- Born: February 9, 1865 Saint-Jean-sur-Richelieu, Canada East
- Died: December 27, 1937 Montreal, Quebec, Canada
- Other names: Marie-Mélodie Mailloux
- Occupations: Sister of Charity, administrator, nurse, and educator
- Known for: Founding director of the École des Hospitalières et Gardes-Malades de l'Hôpital Notre-Dame

= Élodie Mailloux =

Pioneering organizer of nursing schools in Quebec, Canada

Élodie Mailloux (9 February 1865 – 27 December 1937) was the founding director of the first nursing school in Canada to offer instruction to lay people in the French language. The École des Hospitalières et Gardes-Malades de l'Hôpital Notre-Dame, was founded in 1897.

== Life and work ==
Baptized Marie-Mélodie, she was the daughter of Magloire and Rosalie Langlois. During the Quebec diaspora her parents emigrated to Fall River, Massachusetts, in 1867. On completion of her studies there at the Couvent Jésus-Marie, she became a novice in the Sisters of Charity of the Hôpital Général of Montreal, Quebec, after which she took her vows in 1887.

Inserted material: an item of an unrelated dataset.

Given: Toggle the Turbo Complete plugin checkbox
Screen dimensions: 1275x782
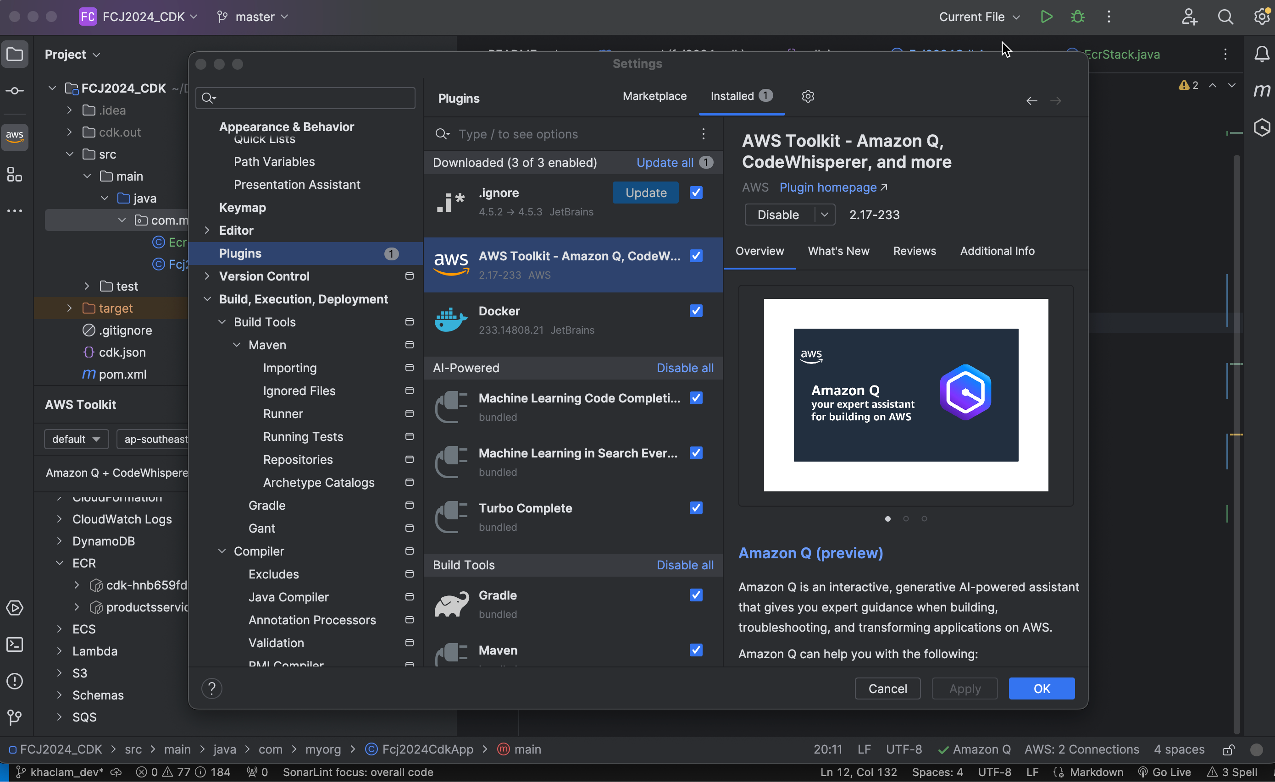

After working as a bursar for the Grey Nuns, in 1894 she became a nurse at a hospital run by the congregation in Toledo, Ohio, where in 1896 she set up the Grey Nuns' first nursing school. Subsequently, she organized the first French-language nursing school in Canada in 1897, at the École des Hospitalières et Gardes-Malades de l'Hôpital Notre-Dame. She was director of the nursing school (1898–1902), head nurse (1897–1899), superior at Notre-Dame Hospital (1899–1902), assistant general of the Grey Nuns (1902–1907), superior of the vicairie of Ville-Marie (1907–1915), bursar general (1915–1925), and superior in Cambridge, Massachusetts (1925–1926).

In 2009, the Mailloux Pavilion at Notre-Dame Hospital was commemorated as a site of Canadian historical significance.